▶ _What to produce_: Will you copy the material from its start through the line containing "Informativa Privacy (588, 1355)", both ends included, with the requests kept in place and every coordinate in the answers scaled by 2.2 and rounded to a whole number, halves up? Leave all other numbers, including any in the requests, unchanged.

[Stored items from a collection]
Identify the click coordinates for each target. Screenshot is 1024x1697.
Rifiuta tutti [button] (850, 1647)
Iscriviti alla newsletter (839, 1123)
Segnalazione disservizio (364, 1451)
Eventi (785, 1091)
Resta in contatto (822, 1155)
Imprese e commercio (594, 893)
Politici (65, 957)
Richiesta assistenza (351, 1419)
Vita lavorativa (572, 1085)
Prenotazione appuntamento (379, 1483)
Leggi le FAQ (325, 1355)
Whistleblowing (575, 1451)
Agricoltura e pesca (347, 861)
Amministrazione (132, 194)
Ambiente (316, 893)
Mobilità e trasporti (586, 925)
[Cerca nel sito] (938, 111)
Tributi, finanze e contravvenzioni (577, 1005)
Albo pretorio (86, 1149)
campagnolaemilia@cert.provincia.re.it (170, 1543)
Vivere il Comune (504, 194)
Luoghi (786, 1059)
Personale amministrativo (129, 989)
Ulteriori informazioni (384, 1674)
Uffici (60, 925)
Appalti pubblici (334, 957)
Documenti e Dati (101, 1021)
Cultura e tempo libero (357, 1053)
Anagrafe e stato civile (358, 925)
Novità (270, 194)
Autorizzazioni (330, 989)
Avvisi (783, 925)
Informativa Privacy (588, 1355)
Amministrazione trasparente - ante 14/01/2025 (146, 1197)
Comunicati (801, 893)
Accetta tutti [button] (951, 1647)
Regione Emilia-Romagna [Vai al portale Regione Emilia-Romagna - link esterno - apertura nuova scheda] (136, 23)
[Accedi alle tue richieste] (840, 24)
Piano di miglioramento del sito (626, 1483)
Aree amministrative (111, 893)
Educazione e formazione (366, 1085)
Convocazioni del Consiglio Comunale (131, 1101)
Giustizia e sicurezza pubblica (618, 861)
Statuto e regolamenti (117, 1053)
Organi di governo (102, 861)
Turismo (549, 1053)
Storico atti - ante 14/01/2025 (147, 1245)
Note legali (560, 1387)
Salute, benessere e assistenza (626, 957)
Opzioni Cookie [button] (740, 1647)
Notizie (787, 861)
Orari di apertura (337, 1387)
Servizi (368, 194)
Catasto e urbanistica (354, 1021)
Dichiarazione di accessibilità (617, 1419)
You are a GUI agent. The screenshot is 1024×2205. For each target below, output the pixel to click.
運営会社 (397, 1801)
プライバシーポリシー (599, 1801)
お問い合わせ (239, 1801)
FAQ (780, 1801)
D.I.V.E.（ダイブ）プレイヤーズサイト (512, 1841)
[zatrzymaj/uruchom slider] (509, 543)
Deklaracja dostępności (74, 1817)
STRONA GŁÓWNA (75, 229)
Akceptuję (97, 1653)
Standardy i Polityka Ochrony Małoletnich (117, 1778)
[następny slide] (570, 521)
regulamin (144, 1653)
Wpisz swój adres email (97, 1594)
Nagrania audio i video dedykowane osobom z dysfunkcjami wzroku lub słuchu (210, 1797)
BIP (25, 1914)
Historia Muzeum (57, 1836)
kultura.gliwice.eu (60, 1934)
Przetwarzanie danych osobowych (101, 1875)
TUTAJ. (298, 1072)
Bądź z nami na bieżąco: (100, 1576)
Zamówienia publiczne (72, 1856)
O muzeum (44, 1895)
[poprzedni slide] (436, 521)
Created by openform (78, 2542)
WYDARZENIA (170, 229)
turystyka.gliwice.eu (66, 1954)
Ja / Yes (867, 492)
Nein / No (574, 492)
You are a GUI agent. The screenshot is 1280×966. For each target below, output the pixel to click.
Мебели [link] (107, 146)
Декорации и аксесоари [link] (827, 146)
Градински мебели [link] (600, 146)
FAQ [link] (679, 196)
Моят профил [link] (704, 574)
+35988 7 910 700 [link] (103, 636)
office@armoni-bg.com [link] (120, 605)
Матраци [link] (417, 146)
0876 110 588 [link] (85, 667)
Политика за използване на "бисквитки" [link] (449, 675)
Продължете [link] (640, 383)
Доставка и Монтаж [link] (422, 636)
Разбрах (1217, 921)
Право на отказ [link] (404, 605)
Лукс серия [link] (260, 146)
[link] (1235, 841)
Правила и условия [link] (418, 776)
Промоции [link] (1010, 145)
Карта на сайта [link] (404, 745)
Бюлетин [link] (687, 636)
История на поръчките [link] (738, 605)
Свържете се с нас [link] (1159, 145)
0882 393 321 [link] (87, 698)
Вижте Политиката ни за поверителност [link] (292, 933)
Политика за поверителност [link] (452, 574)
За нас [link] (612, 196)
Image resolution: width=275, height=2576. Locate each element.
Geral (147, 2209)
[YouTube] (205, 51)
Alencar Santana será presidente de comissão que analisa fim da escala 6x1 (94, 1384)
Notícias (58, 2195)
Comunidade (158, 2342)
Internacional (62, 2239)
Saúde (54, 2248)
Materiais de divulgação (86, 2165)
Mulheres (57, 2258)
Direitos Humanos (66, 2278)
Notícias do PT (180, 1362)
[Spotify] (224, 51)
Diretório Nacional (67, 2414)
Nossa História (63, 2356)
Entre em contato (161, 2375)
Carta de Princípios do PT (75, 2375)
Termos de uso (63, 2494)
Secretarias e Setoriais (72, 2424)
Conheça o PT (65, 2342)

▶ _Exercise answer_:
Identify the click coordinates for each target. Screenshot is 1024x1697.
Rifiuta tutti [button] (1870, 3623)
Iscriviti alla newsletter (1846, 2471)
Segnalazione disservizio (801, 3192)
Eventi (1727, 2400)
Resta in contatto (1808, 2541)
Imprese e commercio (1307, 1965)
Politici (143, 2105)
Richiesta assistenza (772, 3122)
Vita lavorativa (1258, 2387)
Prenotazione appuntamento (834, 3263)
Leggi le FAQ (715, 2981)
Whistleblowing (1265, 3192)
Agricoltura e pesca (763, 1894)
Amministrazione (290, 427)
Ambiente (695, 1965)
Mobilità e trasporti (1289, 2035)
[Cerca nel sito] (2064, 244)
Tributi, finanze e contravvenzioni (1269, 2211)
Albo pretorio (189, 2528)
campagnolaemilia@cert.provincia.re.it (374, 3395)
Vivere il Comune (1109, 427)
Luoghi (1729, 2330)
Personale amministrativo (284, 2176)
Ulteriori informazioni (845, 3683)
Uffici (132, 2035)
Appalti pubblici (735, 2105)
Documenti e Dati (222, 2246)
Cultura e tempo libero (785, 2317)
Anagrafe e stato civile (788, 2035)
Novità (594, 427)
Autorizzazioni (726, 2176)
Avvisi (1723, 2035)
Informativa Privacy (1294, 2981)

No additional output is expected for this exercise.